Thousands of workers are rallying today in over 200 cities—some even walking off the job—to demand a higher minimum wage. The “Fight for Fifteen” campaign sought to mobilize on Tax Day to “highlight [its] complaint that many workers must rely on public assistance,” according to Reuters. Sizeable protests have already started in Boston, where last year the Massachusetts Legislature approved a three-step increase in the minimum wage to a nation-leading $11/hour. According to Politico, some lawmakers hope to capitalize on the renewed attention, with the Congressional Progressive Caucus and Good Jobs Nation holding a forum today on “A Good Jobs Strategy for the Low Wage Economy.”
Yet Lydia DePillis reports that not everyone is happy with the SEIU’s strategy: one common complaint is that the campaign fails to actually increase union membership, given its stated purpose of supporting un-unionized workers. According to DePillis, sources close to the United Food and Commercial Workers say that their union is scaling back its sponsorship of the OUR Wal-Mart campaign, a similar effort to improve conditions among Wal-Mart employees. While noting the underlying strategy for broad-based campaigns—to increase leverage at the bargaining table by helping to set wage norms across an entire industry—she points out that union’s ability to contribute to strategies targeted at non-members (in industries that many warn will be difficult to unionize) may increasingly depend on their financial capabilities to do so.
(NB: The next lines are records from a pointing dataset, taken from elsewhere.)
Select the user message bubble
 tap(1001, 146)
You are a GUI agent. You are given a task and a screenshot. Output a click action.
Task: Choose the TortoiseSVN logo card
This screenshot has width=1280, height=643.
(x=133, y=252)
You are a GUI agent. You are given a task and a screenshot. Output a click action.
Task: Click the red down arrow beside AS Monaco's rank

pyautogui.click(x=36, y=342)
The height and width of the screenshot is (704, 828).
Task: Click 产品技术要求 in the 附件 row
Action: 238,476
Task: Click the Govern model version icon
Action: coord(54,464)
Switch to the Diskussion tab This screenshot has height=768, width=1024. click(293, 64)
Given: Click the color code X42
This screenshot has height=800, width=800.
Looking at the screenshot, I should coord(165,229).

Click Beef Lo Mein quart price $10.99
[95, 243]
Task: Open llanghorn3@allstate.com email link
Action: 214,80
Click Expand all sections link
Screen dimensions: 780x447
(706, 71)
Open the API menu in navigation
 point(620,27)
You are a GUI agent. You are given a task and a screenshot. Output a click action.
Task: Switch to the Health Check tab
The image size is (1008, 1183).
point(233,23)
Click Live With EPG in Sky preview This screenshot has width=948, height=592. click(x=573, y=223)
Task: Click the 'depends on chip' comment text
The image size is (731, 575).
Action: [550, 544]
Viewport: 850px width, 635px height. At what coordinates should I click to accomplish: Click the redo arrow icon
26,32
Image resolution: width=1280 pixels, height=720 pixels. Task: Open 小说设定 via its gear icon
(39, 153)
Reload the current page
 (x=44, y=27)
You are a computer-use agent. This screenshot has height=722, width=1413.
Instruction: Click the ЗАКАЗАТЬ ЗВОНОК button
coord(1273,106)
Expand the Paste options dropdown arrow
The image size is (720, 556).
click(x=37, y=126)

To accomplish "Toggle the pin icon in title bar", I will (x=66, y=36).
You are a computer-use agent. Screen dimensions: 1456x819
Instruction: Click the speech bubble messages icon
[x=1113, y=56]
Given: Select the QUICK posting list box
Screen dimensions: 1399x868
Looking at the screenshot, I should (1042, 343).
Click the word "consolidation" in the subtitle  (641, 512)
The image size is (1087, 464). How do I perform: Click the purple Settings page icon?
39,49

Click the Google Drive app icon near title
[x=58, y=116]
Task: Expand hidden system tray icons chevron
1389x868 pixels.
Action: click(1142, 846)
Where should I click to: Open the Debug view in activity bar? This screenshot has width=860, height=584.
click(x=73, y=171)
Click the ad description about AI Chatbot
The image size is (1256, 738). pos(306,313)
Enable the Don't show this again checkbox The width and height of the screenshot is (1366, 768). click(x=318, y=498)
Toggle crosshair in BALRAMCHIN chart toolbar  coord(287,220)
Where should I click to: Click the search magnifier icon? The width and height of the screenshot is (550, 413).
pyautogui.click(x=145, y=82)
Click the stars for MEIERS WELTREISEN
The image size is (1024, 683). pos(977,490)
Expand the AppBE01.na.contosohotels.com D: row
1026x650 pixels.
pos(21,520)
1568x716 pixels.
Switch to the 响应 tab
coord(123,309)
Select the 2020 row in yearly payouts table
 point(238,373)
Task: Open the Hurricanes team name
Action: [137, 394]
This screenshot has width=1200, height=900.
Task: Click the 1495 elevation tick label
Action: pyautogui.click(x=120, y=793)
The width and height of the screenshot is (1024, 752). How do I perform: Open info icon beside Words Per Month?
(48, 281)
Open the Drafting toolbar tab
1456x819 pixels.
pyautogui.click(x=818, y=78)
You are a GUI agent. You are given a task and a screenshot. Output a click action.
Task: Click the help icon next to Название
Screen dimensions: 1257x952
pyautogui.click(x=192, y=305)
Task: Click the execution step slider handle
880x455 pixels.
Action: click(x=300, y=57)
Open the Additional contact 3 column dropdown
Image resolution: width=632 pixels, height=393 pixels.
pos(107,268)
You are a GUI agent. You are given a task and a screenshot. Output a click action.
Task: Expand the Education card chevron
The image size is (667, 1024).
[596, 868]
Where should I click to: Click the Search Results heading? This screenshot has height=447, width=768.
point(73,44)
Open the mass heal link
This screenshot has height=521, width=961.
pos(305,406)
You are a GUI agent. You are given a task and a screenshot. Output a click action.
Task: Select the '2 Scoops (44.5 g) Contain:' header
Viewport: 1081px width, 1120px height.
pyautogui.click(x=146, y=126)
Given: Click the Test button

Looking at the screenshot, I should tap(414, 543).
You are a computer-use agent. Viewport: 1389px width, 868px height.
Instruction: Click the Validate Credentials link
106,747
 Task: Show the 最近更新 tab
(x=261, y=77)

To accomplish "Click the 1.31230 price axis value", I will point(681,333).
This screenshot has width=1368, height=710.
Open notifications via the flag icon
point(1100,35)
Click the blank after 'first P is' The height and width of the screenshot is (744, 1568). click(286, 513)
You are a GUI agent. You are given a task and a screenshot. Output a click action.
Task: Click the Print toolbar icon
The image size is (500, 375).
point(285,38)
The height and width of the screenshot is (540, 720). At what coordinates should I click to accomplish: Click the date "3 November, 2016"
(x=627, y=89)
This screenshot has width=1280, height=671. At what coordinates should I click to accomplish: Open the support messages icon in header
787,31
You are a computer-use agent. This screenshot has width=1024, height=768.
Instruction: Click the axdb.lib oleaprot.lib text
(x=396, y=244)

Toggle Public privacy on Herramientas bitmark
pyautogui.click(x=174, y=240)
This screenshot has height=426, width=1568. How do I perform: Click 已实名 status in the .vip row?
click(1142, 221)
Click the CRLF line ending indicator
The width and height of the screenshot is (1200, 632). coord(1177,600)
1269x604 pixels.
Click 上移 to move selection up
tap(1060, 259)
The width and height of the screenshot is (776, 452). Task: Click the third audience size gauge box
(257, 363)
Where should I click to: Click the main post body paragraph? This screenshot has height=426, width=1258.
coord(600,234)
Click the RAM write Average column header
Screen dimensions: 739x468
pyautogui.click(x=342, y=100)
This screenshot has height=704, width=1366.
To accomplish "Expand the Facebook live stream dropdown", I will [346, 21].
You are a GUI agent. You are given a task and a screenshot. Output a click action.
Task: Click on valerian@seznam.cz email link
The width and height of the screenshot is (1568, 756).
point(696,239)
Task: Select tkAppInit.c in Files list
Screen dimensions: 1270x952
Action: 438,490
The New York Times covers the impact of the minimum wage issue on Hillary Clinton’s campaign, which might force her to “come up with a number” about her ideal wage increase. The article notes the increased urgency of the issue on the national scene, given both the popular energy around the movement, the shrinking opposition even among economists in the business world, and the softening of some Republican politicians on the issue.